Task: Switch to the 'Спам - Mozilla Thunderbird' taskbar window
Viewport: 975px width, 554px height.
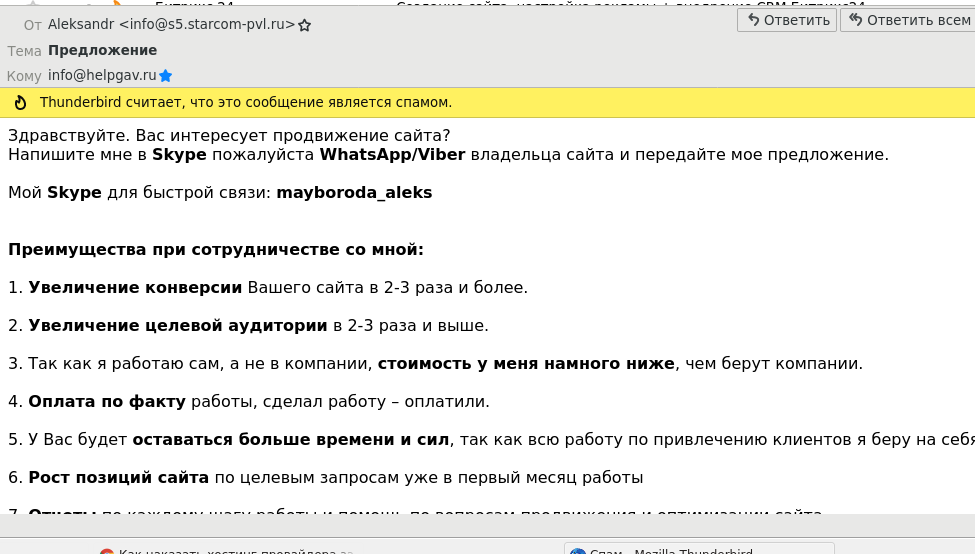Action: tap(670, 551)

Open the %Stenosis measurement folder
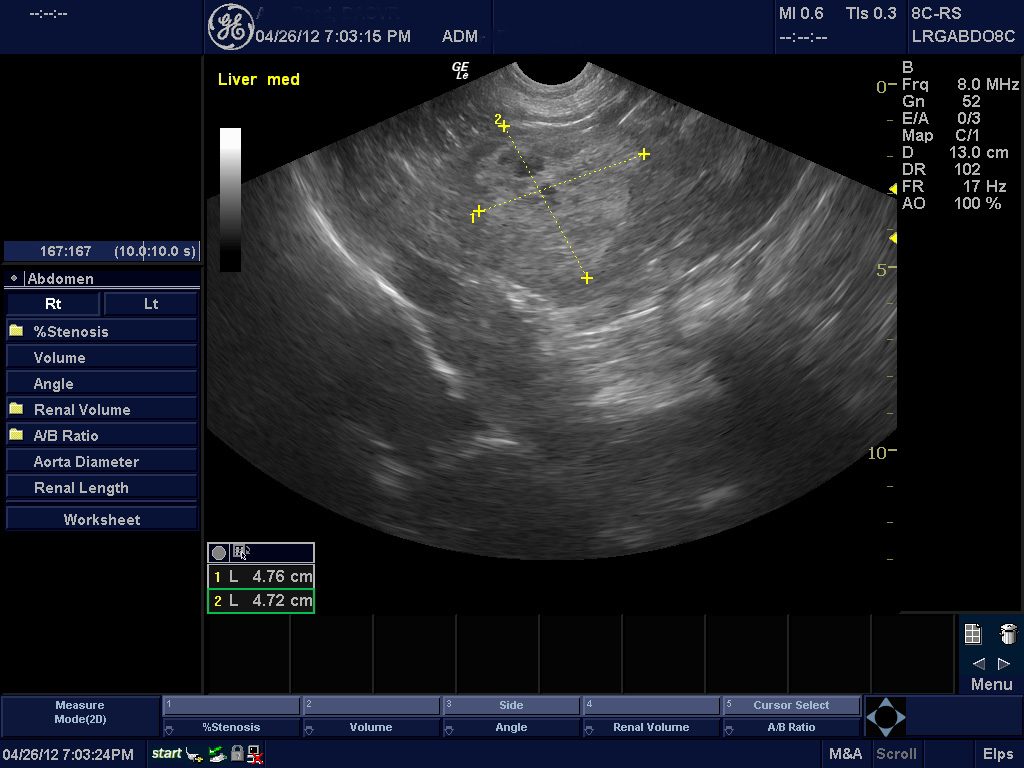(x=70, y=331)
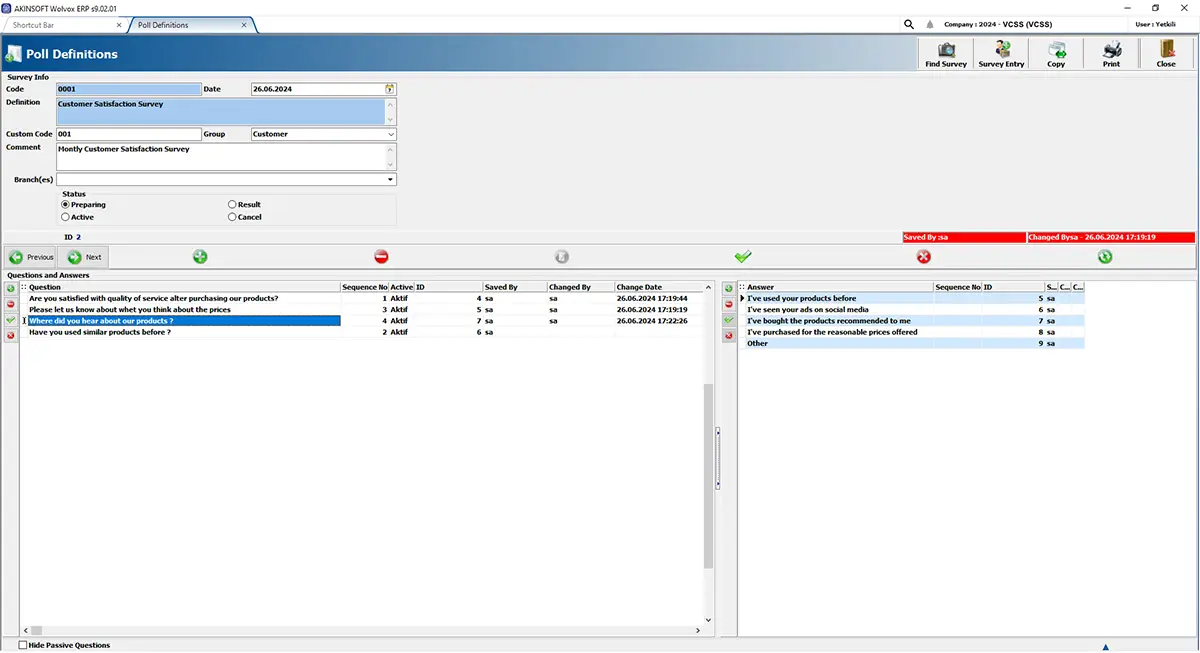Click the green checkmark save icon
Viewport: 1200px width, 653px height.
point(742,257)
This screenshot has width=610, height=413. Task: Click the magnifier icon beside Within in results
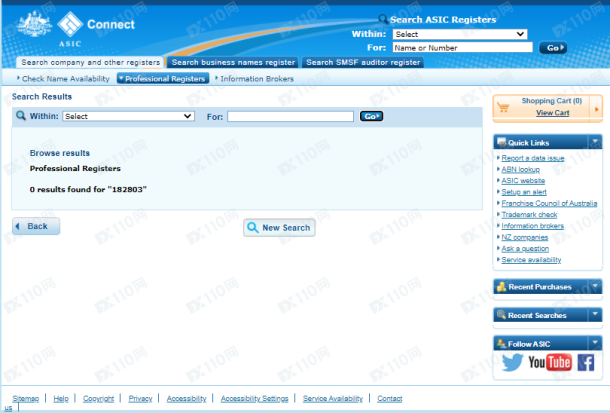click(x=20, y=116)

• What the task requires:
Copy the full listing above exactly, apart from the pictures.

• Written answer:
Task: Switch to the 'Спам - Mozilla Thunderbird' taskbar window
Viewport: 975px width, 554px height.
Action: tap(670, 551)

Open the %Stenosis measurement folder
(x=70, y=331)
Click the green checkmark save icon
Viewport: 1200px width, 653px height.
point(742,257)
This screenshot has width=610, height=413. Task: Click the magnifier icon beside Within in results
click(x=20, y=116)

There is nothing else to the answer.